Start of Block

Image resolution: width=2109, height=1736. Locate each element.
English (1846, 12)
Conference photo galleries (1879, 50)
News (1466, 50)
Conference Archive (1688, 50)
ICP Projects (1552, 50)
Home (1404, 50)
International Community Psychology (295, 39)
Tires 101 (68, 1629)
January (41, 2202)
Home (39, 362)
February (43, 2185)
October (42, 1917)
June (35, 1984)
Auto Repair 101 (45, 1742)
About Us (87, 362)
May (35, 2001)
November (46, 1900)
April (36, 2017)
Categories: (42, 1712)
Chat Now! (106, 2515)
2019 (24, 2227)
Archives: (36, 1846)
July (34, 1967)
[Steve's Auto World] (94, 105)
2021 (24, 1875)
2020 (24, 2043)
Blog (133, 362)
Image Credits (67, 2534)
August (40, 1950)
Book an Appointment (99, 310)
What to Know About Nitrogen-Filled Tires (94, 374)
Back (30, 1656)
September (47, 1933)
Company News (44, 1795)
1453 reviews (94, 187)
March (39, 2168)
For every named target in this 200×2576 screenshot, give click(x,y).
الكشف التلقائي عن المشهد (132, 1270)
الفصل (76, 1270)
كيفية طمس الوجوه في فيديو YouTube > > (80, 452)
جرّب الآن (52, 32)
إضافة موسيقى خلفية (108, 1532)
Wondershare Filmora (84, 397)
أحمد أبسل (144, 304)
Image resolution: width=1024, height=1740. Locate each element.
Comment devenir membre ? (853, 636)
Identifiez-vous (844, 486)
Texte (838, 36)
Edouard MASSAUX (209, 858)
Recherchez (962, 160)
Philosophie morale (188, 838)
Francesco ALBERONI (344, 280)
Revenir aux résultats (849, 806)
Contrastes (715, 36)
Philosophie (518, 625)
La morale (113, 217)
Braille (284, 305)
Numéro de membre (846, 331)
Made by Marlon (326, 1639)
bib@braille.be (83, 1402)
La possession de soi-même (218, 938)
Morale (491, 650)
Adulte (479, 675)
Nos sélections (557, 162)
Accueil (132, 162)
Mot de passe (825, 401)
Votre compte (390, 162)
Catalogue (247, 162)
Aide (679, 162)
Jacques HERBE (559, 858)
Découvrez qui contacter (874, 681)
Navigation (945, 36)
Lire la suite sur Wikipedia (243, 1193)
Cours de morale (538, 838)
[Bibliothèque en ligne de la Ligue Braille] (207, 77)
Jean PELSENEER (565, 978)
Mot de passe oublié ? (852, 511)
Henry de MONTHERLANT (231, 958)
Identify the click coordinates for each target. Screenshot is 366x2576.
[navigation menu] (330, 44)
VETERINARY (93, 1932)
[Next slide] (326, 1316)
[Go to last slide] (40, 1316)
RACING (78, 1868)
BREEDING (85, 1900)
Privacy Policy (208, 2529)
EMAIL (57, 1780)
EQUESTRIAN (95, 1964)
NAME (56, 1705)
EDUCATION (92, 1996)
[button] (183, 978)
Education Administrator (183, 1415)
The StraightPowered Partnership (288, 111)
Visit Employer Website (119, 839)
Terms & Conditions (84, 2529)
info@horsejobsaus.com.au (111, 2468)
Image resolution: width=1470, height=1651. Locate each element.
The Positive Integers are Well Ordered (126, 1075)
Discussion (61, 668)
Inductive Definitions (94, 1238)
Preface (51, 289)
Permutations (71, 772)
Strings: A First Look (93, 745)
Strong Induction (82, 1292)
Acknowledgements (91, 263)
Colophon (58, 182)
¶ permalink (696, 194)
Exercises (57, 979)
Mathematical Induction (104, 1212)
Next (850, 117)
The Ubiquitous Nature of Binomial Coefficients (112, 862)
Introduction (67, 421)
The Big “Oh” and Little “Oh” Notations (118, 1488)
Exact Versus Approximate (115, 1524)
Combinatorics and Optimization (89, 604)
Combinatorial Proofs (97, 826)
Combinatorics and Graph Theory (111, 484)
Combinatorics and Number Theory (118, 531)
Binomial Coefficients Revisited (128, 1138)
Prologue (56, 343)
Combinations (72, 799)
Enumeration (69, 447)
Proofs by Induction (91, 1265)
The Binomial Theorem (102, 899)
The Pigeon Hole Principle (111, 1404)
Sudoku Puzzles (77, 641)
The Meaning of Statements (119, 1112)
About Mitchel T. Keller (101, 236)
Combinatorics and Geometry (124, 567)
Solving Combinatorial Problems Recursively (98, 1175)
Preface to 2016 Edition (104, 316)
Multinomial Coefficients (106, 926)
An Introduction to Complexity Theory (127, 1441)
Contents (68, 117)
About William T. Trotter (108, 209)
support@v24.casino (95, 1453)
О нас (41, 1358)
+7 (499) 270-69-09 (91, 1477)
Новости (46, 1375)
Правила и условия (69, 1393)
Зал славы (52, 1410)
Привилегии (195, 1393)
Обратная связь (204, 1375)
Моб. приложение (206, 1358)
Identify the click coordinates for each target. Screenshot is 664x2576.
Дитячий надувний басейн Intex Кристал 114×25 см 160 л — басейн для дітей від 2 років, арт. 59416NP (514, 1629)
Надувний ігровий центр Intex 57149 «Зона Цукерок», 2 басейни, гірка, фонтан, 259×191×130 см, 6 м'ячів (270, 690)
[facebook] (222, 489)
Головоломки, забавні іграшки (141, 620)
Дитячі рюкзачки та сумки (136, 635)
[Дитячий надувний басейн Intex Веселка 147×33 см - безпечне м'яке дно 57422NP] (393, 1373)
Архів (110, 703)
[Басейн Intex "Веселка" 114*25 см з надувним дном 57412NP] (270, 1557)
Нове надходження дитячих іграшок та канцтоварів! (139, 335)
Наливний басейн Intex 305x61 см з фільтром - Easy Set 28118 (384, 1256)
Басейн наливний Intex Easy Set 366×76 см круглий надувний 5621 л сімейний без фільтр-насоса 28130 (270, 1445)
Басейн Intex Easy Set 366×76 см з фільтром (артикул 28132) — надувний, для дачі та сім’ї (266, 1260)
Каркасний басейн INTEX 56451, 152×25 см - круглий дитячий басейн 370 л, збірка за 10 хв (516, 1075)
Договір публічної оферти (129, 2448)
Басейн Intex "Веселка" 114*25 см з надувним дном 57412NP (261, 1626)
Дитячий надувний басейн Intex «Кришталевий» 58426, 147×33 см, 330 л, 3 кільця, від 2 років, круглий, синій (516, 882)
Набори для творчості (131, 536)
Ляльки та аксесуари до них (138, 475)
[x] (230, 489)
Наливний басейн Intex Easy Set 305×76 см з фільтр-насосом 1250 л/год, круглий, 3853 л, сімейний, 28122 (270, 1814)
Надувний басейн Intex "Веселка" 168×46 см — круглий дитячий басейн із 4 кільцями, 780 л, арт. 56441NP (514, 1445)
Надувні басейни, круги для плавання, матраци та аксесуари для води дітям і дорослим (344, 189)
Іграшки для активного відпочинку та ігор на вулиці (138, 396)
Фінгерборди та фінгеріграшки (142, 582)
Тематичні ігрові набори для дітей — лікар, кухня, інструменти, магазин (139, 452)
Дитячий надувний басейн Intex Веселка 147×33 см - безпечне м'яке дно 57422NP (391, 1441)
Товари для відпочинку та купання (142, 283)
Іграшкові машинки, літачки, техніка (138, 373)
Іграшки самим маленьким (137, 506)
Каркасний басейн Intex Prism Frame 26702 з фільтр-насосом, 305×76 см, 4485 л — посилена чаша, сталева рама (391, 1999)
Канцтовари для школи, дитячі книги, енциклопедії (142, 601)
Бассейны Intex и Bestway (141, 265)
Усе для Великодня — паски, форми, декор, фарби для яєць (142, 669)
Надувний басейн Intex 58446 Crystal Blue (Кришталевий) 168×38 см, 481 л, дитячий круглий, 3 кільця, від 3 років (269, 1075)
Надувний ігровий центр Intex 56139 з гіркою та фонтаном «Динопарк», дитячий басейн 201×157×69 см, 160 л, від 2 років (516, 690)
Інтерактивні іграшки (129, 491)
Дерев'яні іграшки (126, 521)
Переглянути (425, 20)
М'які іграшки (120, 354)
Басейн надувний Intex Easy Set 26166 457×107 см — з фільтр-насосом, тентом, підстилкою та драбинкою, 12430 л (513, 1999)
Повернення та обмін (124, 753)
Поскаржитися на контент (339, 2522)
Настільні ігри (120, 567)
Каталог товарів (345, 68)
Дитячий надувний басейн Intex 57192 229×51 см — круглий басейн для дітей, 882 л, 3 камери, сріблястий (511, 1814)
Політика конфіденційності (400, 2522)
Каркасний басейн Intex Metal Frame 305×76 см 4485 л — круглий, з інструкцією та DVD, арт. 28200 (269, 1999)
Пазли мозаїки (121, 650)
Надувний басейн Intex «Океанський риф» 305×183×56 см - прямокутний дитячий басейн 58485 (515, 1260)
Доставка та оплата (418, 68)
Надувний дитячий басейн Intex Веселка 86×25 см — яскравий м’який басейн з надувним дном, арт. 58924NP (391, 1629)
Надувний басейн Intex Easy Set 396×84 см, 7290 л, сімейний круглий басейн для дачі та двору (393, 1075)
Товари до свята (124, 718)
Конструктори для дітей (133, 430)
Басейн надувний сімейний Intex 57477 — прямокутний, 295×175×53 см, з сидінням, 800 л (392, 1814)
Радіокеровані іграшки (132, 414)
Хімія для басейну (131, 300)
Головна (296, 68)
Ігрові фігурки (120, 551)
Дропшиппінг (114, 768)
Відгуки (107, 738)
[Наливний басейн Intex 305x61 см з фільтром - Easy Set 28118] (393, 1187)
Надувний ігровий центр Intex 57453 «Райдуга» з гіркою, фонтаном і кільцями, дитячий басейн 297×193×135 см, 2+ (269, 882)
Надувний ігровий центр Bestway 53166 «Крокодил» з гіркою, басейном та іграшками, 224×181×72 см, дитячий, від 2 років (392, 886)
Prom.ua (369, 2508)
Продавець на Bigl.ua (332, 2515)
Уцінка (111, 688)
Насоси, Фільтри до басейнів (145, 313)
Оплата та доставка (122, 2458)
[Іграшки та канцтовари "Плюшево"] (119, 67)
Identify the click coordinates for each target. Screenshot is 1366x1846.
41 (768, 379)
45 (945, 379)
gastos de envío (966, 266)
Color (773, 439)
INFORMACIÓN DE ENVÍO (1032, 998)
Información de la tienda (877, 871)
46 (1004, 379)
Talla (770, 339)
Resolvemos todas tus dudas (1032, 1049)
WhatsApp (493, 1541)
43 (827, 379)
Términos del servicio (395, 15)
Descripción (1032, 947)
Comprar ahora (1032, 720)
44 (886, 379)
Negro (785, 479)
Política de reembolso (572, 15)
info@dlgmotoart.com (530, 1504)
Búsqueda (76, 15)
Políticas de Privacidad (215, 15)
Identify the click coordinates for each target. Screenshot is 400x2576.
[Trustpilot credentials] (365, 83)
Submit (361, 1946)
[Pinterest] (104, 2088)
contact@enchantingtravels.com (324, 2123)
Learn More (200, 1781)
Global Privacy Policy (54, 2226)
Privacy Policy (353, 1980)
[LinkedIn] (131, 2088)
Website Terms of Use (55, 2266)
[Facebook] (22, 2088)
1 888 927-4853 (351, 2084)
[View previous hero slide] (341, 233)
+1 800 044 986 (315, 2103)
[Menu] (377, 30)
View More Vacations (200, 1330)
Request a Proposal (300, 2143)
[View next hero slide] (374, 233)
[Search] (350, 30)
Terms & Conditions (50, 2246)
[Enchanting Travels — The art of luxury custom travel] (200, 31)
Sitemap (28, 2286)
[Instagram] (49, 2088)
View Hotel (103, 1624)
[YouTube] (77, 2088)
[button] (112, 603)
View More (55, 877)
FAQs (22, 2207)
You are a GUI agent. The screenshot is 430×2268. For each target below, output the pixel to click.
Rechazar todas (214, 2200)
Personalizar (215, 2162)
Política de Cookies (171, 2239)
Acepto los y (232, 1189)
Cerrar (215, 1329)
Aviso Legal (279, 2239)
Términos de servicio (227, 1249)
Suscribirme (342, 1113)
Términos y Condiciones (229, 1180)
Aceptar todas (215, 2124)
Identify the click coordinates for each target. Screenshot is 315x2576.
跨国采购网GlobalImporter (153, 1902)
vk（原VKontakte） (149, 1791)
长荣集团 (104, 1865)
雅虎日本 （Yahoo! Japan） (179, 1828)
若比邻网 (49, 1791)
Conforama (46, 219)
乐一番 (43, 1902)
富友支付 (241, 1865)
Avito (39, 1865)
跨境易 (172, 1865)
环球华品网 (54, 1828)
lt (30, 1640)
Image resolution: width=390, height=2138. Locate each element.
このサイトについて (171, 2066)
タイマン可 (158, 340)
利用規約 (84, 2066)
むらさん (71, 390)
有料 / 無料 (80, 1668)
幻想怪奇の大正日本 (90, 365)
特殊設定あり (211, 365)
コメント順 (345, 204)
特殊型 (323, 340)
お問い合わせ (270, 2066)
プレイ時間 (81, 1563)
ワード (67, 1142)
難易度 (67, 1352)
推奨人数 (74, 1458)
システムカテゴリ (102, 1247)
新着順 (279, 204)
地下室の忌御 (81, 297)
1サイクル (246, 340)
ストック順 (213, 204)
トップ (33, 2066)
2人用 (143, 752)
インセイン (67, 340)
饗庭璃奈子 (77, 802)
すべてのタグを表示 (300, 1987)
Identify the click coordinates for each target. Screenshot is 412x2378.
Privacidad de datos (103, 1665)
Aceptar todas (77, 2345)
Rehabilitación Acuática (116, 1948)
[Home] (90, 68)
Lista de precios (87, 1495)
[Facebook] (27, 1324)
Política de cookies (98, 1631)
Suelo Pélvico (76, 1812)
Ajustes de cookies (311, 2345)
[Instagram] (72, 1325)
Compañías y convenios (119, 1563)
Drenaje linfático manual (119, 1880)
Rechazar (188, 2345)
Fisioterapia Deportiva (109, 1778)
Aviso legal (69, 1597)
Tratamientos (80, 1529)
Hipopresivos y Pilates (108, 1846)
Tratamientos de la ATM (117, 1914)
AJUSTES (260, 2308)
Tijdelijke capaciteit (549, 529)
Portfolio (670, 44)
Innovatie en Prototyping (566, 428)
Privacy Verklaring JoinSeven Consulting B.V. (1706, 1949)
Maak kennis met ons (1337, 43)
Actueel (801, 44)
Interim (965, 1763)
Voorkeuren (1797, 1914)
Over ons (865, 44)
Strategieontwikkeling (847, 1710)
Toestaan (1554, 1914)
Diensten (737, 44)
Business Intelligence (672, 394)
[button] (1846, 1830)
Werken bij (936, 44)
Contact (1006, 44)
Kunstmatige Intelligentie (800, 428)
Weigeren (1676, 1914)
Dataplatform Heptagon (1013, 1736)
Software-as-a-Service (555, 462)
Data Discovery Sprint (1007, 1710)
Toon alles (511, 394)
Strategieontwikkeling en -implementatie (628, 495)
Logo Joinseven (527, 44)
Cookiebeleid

End of Block

> [Work request] Write the lines out again exactly, beginning at the line that contains "Ajustes de cookies (311, 2345)" and stopping only at the final line of the listing above.

> [Answer to this task]
Ajustes de cookies (311, 2345)
[Instagram] (72, 1325)
Compañías y convenios (119, 1563)
Drenaje linfático manual (119, 1880)
Rechazar (188, 2345)
Fisioterapia Deportiva (109, 1778)
Aviso legal (69, 1597)
Tratamientos (80, 1529)
Hipopresivos y Pilates (108, 1846)
Tratamientos de la ATM (117, 1914)
AJUSTES (260, 2308)
Tijdelijke capaciteit (549, 529)
Portfolio (670, 44)
Innovatie en Prototyping (566, 428)
Privacy Verklaring JoinSeven Consulting B.V. (1706, 1949)
Maak kennis met ons (1337, 43)
Actueel (801, 44)
Interim (965, 1763)
Voorkeuren (1797, 1914)
Over ons (865, 44)
Strategieontwikkeling (847, 1710)
Toestaan (1554, 1914)
Diensten (737, 44)
Business Intelligence (672, 394)
[button] (1846, 1830)
Werken bij (936, 44)
Contact (1006, 44)
Kunstmatige Intelligentie (800, 428)
Weigeren (1676, 1914)
Dataplatform Heptagon (1013, 1736)
Software-as-a-Service (555, 462)
Data Discovery Sprint (1007, 1710)
Toon alles (511, 394)
Strategieontwikkeling en -implementatie (628, 495)
Logo Joinseven (527, 44)
Cookiebeleid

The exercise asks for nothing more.